La mayoría de los infartos cerebrales se deben a una obstrucción en los vasos sanguíneos. Las técnicas actuales contribuyen a disolver con rapidez la peligrosa congestión. Cada minuto vale su peso en oro.
DREAMSTIME / VIKTOR LEVI
Un accidente cerebrovascular, o ictus, se produce cuando un coágulo corta la circulación de la sangre de una región cerebral.
Cuanto más tiempo permanece interrumpido el riego sanguíneo, mayor es el riesgo de sufrir secuelas permanentes. Los médicos intentan reabrir, en el menor tiempo posible, los vasos obstruidos.
Durante la rehabilitación, los enfermos aprenden a convivir con las secuelas físicas y psíquicas del ictus; gracias a su plasticidad, el cerebro puede compensar algunas de las funciones desaparecidas.
Sucedió un viernes al mediodía, poco antes de terminar la jornada laboral. Miguel S., director informático de 58 años, se encontraba escribiendo un último correo electrónico a su jefe, cuando, de repente, sufrió una parálisis en la mano derecha. Su brazo cayó como un peso muerto sobre el teclado de la computadora; notó una sensación de acorchamiento desde las yemas de los dedos hasta el hombro.

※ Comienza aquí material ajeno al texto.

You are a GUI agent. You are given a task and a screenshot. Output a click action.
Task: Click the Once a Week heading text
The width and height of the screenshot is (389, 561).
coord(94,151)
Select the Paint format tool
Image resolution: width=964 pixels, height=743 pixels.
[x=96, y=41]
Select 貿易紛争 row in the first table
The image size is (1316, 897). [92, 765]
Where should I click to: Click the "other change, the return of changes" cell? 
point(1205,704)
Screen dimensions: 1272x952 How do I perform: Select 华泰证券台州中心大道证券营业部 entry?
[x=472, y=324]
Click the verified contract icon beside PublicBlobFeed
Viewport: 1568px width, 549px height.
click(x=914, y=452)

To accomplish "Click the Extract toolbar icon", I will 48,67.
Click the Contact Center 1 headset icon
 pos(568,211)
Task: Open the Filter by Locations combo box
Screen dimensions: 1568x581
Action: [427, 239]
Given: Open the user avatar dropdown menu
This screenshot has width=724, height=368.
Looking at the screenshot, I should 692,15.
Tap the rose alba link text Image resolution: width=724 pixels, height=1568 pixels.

Al tratar de pedir ayuda a sus compañeros de trabajo, el miedo entró en escena: Miguel apenas podía tartamudear unas sílabas inteligibles. En seguida se le nubló la vista, se mareó y se desplomó de la silla. Los otros trabajadores de la oficina corrieron a socorrerle, pero Miguel ya no se percataba de nada. Al poco rato, el personal sanitario de emergencias le trasladaba en ambulancia y a toda prisa al hospital.
En este caso hubo suerte: los compañeros tuvieron el temple de llamar al 112 tras advertir que Miguel era incapaz de hablar. También parecía que había perdido el control de la musculatura de la cara, pues la comisura bucal derecha se le había caído ligeramente. En el hospital se confirmaron las sospechas: había sufrido un ictus.